--- Stated task ---
Continue the committee hearing transcript on how the Bill defines an emergency, picking up after its last line.

--- Passage ---
* * * * * * *
Turning to the second definition that is offered in Dealing
with Disaster, we believe there are some concerns with IT
given that when you try to start to place in clear language on
the face of a statute the appropriate language to capture your
policy intention the danger is you end up with something circular,
and that is what happened in the second definition of Dealing
with Disaster, where something that is an emergency can find
itself repeated later on in that definition. Where we find ourselves
in terms of our own thinking within Government, in light of the
evidence that has been received by the Committee, is that we are
now considering the merits of placing on the face of the Bill
rather than solely within the regulations or the guidance a more
explicit trigger which, as I said, was always the policy intention.
One way forward would be to consider the merit or demerit of a
proportionate scale of emergency, that is, for example, the approach
taken in the Emergency Powers Act 1920 where a threat to a portion
of the community or the community itself is deemed to be one of
the criteria having to be met. The second criteria is seeking
to better define the notion of serious threat itself and trying
to add greater clarification to the notion of serious on the face
of the Bill. The third option would be to look at whether there
could be any additional tests that could be added on the face
of the Bill or perhaps a test linked to the exercise of responders
in circumstances of emergency. I cannot be definitive at this
stage as to where our thinking within Government will lead. I
can assure you that this is a matter we are giving very serious
attention to and we would certainly be very interested in the
deliberations and decisions of this Committee with regard to how
better we can achieve the policy objective we set for ourselves
in terms of providing a trigger which gives the confidence and
assurance people are looking for in relation to a definition of
Q244 Kali Mountford:
Minister, I thought that was quite a helpful answer. As the Bill
currently reads the existence of an emergency is judged according
to the seriousness of a `threat', which we have already started
to cover, rather than the seriousness of the potential outcome.
As one of our witnesses has put it, "it attempts to define
the causes rather than the effects of the emergency" and
that seems to be at odds with the Terrorism Act 2000 which requires
a threat of action involving serious harm, rather than a serious
threat of action involving harm. So we have two different approaches
in the legislation. Why have you adopted that particular approach?
* * * * * * *
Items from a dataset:
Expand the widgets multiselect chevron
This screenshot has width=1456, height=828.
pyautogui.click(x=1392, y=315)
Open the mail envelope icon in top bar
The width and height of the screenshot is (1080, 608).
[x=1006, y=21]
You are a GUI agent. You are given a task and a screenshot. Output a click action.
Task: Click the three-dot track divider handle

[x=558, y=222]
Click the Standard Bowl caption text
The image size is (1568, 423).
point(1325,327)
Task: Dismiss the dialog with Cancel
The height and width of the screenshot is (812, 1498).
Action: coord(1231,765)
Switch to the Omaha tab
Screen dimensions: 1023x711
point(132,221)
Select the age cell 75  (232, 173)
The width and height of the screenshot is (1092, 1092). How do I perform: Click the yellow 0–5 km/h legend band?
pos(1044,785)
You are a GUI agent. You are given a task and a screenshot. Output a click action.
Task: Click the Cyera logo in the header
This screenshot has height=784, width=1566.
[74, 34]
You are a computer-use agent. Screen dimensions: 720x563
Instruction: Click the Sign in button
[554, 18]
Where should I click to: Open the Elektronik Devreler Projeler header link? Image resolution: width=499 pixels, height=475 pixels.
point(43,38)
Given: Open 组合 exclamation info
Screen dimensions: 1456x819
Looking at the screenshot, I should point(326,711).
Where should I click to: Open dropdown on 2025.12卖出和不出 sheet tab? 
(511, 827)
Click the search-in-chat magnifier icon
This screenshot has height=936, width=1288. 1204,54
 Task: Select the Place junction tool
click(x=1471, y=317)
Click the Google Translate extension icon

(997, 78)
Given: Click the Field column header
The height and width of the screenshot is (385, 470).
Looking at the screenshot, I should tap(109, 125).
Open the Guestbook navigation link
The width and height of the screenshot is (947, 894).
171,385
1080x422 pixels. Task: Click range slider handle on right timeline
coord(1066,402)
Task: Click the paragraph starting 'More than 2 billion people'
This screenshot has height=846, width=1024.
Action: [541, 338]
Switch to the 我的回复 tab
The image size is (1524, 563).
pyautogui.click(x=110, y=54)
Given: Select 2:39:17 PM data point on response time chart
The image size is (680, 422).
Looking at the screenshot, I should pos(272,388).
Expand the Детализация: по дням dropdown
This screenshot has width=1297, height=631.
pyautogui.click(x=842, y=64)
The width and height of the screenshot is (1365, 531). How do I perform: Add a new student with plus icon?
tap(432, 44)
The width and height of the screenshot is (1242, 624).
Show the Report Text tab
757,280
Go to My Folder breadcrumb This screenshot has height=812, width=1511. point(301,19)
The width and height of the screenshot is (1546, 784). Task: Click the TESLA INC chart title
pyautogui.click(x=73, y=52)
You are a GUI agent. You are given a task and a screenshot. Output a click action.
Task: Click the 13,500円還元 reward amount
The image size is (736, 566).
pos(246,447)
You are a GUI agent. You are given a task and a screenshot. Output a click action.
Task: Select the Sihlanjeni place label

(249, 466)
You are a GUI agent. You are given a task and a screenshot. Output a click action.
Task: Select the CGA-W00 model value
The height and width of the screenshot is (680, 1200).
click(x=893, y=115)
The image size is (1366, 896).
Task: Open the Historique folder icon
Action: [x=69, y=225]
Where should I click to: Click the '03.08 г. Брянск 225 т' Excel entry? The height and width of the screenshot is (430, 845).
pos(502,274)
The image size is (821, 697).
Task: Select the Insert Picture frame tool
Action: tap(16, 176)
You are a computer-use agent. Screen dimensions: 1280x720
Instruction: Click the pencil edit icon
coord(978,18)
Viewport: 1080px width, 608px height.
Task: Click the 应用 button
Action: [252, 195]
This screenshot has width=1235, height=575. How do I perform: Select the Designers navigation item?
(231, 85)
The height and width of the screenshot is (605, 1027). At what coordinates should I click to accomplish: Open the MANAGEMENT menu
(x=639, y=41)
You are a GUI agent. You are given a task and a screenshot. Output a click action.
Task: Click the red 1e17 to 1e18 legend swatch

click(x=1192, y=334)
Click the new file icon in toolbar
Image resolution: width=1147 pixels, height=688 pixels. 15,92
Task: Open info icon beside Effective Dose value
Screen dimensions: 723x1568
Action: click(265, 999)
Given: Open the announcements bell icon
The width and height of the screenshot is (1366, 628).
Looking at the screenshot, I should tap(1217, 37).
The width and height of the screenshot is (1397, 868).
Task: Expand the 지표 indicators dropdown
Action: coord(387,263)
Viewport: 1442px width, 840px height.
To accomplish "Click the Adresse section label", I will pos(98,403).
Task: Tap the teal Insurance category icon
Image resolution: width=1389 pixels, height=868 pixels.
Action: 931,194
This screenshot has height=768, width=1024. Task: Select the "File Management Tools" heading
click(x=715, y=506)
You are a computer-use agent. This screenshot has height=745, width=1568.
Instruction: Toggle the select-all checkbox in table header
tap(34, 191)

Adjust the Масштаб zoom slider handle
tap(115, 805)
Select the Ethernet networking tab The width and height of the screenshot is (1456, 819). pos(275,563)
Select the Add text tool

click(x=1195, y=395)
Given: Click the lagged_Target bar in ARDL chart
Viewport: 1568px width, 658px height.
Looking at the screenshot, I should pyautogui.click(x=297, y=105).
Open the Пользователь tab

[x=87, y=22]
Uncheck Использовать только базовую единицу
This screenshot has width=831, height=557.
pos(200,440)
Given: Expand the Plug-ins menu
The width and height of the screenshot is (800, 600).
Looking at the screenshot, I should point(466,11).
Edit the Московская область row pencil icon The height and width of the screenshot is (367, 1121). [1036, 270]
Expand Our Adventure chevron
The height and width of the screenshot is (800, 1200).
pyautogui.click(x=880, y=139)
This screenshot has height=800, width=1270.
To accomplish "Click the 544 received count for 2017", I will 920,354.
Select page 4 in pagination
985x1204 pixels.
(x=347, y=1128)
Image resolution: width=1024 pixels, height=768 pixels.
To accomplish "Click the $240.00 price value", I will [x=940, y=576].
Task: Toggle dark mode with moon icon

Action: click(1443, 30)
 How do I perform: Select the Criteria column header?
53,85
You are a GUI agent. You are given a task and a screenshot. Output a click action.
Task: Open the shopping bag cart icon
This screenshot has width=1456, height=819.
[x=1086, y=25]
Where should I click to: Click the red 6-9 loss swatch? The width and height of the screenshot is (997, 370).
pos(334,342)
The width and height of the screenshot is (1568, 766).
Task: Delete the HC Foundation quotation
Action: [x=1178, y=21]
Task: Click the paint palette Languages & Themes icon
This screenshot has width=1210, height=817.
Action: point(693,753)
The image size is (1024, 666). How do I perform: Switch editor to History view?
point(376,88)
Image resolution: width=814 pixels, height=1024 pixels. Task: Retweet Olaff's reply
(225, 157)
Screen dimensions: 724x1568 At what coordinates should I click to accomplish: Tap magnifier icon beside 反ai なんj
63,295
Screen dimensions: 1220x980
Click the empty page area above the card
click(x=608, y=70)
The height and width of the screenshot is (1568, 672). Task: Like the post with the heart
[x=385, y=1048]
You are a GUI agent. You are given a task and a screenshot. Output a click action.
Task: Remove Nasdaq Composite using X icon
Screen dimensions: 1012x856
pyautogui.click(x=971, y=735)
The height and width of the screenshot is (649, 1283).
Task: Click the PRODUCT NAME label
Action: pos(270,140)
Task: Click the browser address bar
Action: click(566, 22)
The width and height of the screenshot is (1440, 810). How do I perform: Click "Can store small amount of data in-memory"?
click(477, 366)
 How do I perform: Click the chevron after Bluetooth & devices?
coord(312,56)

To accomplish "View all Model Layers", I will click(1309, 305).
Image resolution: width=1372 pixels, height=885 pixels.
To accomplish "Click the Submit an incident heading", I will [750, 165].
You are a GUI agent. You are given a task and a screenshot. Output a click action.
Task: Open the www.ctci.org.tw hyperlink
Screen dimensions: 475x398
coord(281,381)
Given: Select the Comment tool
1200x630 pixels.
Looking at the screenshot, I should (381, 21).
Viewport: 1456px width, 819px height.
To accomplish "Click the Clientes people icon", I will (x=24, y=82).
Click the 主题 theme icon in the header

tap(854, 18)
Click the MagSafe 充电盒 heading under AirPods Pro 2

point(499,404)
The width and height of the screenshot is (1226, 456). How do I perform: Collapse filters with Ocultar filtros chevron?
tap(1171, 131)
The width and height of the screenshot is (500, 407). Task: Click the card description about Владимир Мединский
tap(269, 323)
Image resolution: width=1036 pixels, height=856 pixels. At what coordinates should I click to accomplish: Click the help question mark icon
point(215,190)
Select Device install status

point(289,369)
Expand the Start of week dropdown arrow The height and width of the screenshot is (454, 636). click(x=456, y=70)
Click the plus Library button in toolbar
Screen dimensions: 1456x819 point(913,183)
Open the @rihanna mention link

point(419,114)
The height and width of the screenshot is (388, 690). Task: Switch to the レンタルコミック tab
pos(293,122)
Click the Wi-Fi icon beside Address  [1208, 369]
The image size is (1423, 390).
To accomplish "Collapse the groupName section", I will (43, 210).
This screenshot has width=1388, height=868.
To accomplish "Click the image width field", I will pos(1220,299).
* * * * * * *
--- Written response ---
As Rebecca sought to outline, our view is that the definition
on the face of the Bill at present encompasses both a notion of
threat and a notion of harm. This is consistent with our view
that emergencies should be prevented, if possible and not simply
allowed to happen. So the intention behind the drafting was to
catch a credible threat with serious consequences. If we can take
action before a situation escalates into an emergency then we
want to be able to do so and that was the intention behind the
statute. The most natural meaning of a phrase like "serious
threat to human welfare" would seem to be that both the threat
and the consequences must be serious.
Q245 Kali Mountford:
Could you just clarify that, both the threat and the consequences,
not either/or, but both?
Yes. Clearly I think this was the point that was made by Lord
Archer. We would need to be in a position where the definition
in the Bill includes situations in which serious consequences
were envisaged. That would obviously have a bearing in terms of
the statutory construction of the words used on the face of the
Q246 Kali Mountford:
But the Terrorism Act is different and some of these clauses which
have consequences could be from that source as well obviously.
Would there be any jarring of intention between those two pieces
Well, as I say, I cannot see so on the basis of the question you
have put before me, but I would qualify my answer by saying that
I feel more competent to speak on behalf of the draft Civil Contingencies
Bill than on the full detail of the Terrorism Act 2000. If it
would be helpful, I will certainly reflect upon the point that
you have made, but nonetheless, I think the policy intention whereby
we capture a notion both of serious threat and of serious harm
is one which I think would not cause us difficulties in terms
of other areas of legislation.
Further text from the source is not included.